From the company that brought you the C programming language comes Hancock, a C variant developed by AT&T researchers to mine gigabytes of the company's telephone and internet records for surveillance purposes.
An AT&T research paper published in 2001 and unearthed today by Andrew Appel at Freedom to Tinker shows how the phone company uses Hancock-coded software to crunch through tens of millions of long distance phone records a night to draw up what AT&T calls "communities of interest" -- i.e., calling circles that show who is talking to whom.
The system was built in the late 1990s to develop marketing leads, and as a security tool to see if new customers called the same numbers as previously cut-off fraudsters -- something the paper refers to as "guilt by association."
But it's of interest to THREAT LEVEL because of recent revelations that the FBI has been requesting "communities of interest" records from phone companies under the USA PATRIOT Act without a warrant. Where the bureau got the idea that phone companies collect such data has, until now, been a mystery.
According to a letter from Verizon to a congressional committee earlier this month, the FBI has been asking Verizon for "community of interest" records on some of its customers out to two generations -- i.e., not just the people that communicated with an FBI target, but also those who talked to people who talked to an FBI target. Verizon, though, doesn't create those records and couldn't comply. Now it appears that AT&T invented the concept and the technology. It even owns a patent on some of its data mining methods, issued to two of Hancock's creators in 2002.
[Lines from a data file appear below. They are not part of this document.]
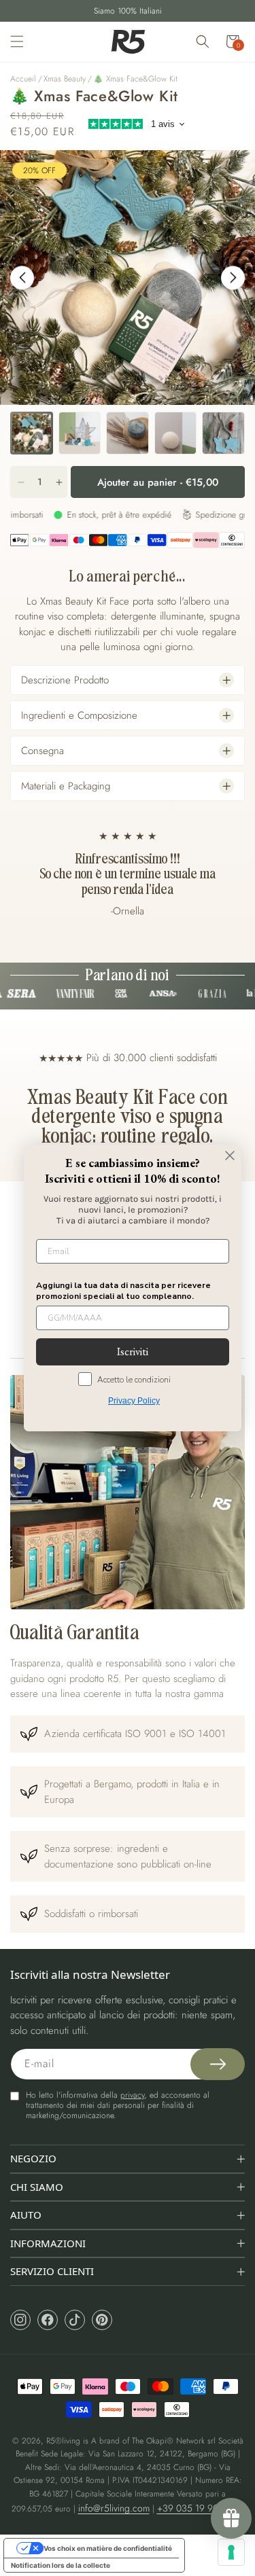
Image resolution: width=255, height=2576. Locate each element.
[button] (17, 41)
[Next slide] (233, 277)
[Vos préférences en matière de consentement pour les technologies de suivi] (231, 2552)
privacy (132, 2095)
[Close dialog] (230, 1155)
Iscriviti (132, 1351)
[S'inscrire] (217, 2064)
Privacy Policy (134, 1401)
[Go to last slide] (22, 277)
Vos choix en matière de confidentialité (108, 2548)
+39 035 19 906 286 (199, 2508)
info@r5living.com (114, 2508)
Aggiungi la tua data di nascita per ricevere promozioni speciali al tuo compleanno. (123, 1291)
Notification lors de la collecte (60, 2565)
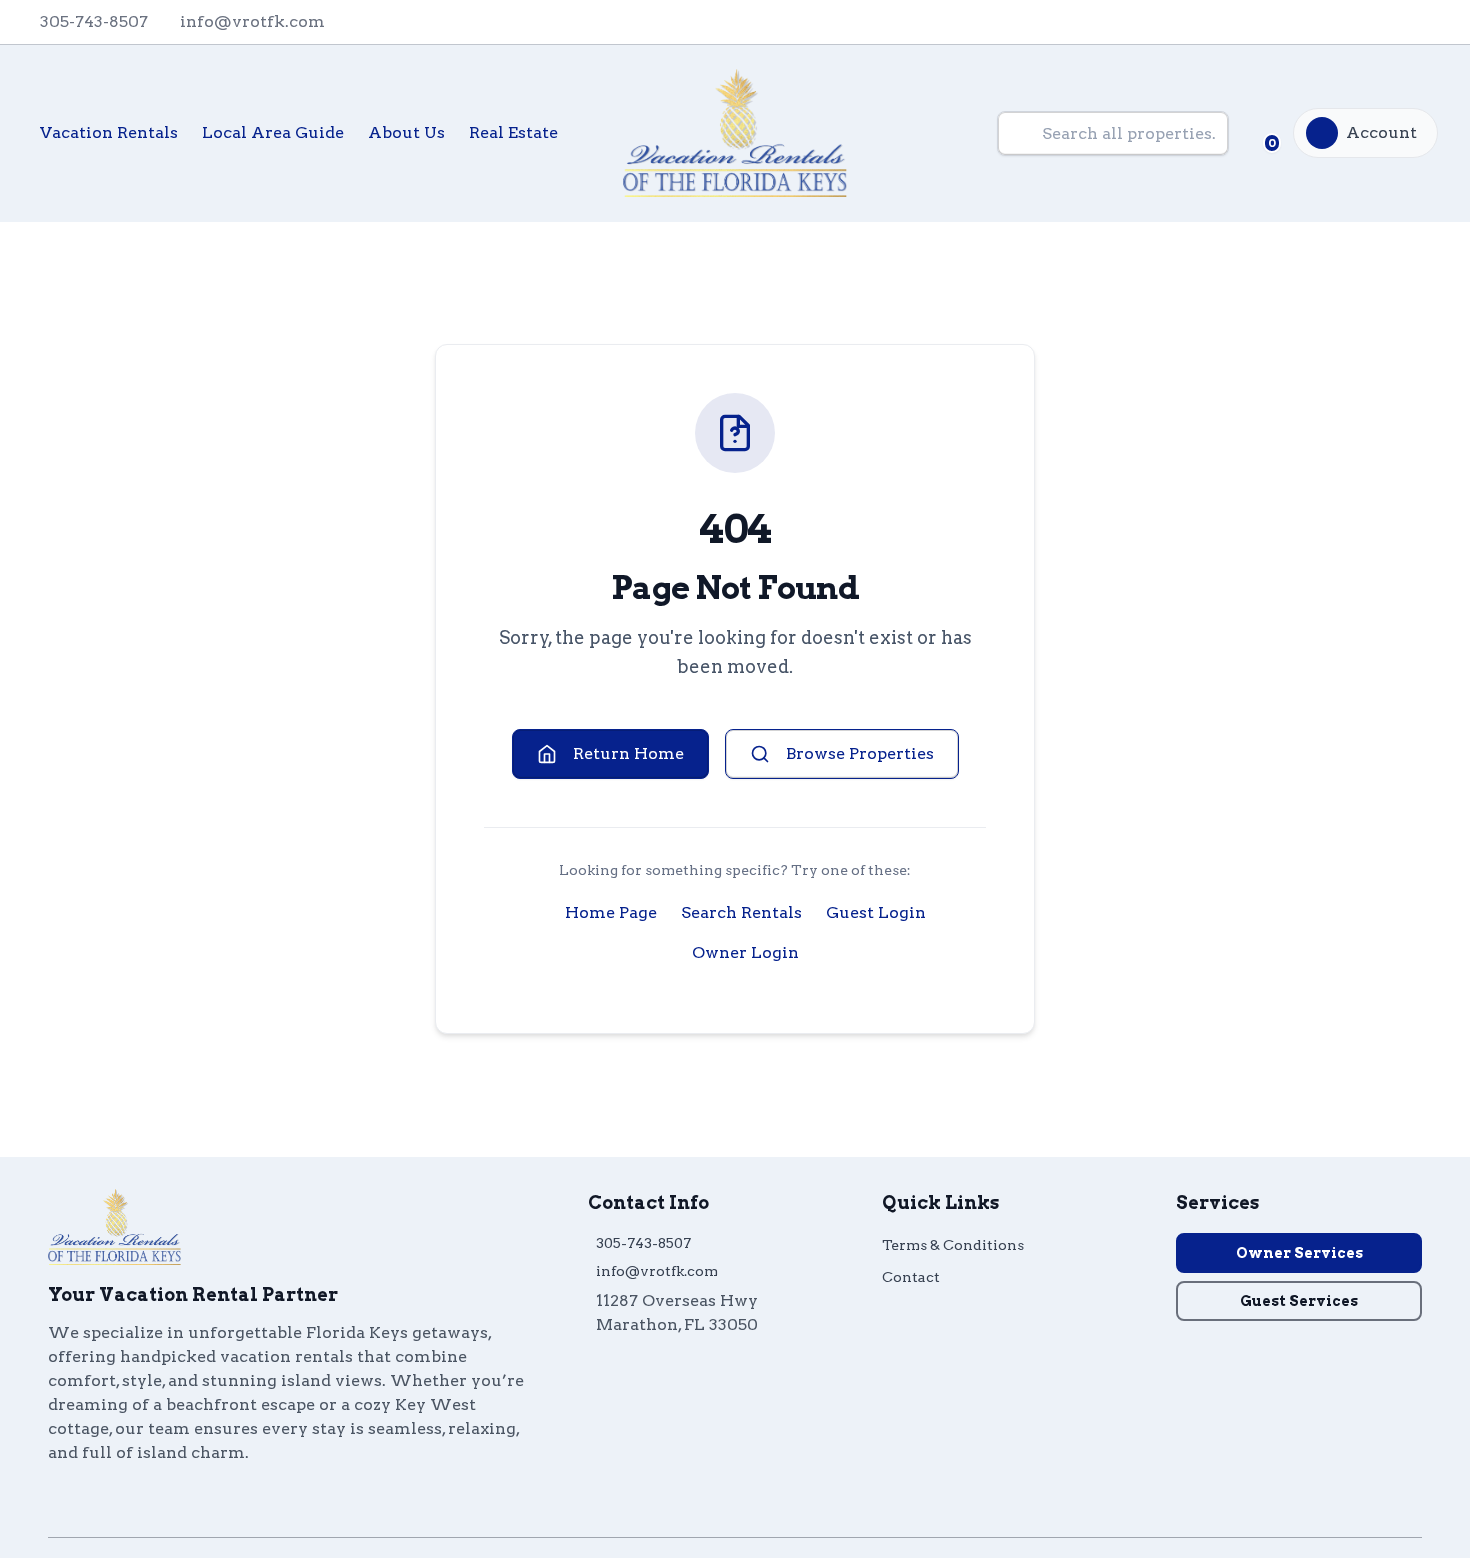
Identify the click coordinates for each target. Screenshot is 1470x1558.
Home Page (611, 912)
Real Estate (513, 132)
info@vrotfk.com (657, 1271)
Programs written in Hancock work by analyzing data as it flows into a data warehouse. That differentiates the language from traditional data-mining applications which tend to look for patterns in static databases. A 2004 paper published in ACM Transactions on Programming Languages and Systems shows how Hancock code can sift calling card records, long distance calls, IP addresses and internet traffic dumps, and even track the physical movements of mobile phone customers as their signal moves from cell site to cell site.
With Hancock, "analysts could store sufficiently precise information to enable new applications previously thought to be infeasible," the program authors wrote. AT&T uses Hancock code to sift 9 GB of telephone traffic data a night, according to the paper.
The good news for budding data miners is that Hancock's source code and binaries (now up to version 2.0) are available free to noncommercial users from an AT&T Research website.
The instruction manual (.pdf) is also free, and old-timers will appreciate its spare Kernighan & Ritchie style. The manual even includes a few sample programs in the style of K&R's Hello World, but coded specifically to handle data collected by AT&T's phone and internet switches. This one reads in a dump of internet headers, computes what IP addresses were visited, makes a record and prints them out, in less than 40 lines of code.
Another sample program included in the manual shows how a Hancock program could create historical maps of a person's travels by recording nightly what cell phone towers a person's phone had used or pinged throughout a day.
AT&T is currently defending itself in federal court from allegations that it installed, on behalf of the NSA, secret internet spying rooms in its domestic internet switching facilities. AT&T and Verizon are also accused of giving the NSA access to billions of Americans' phone records, in order to data-mine them to spot suspected terrorists, and presumably to identify targets for warrantless wiretapping.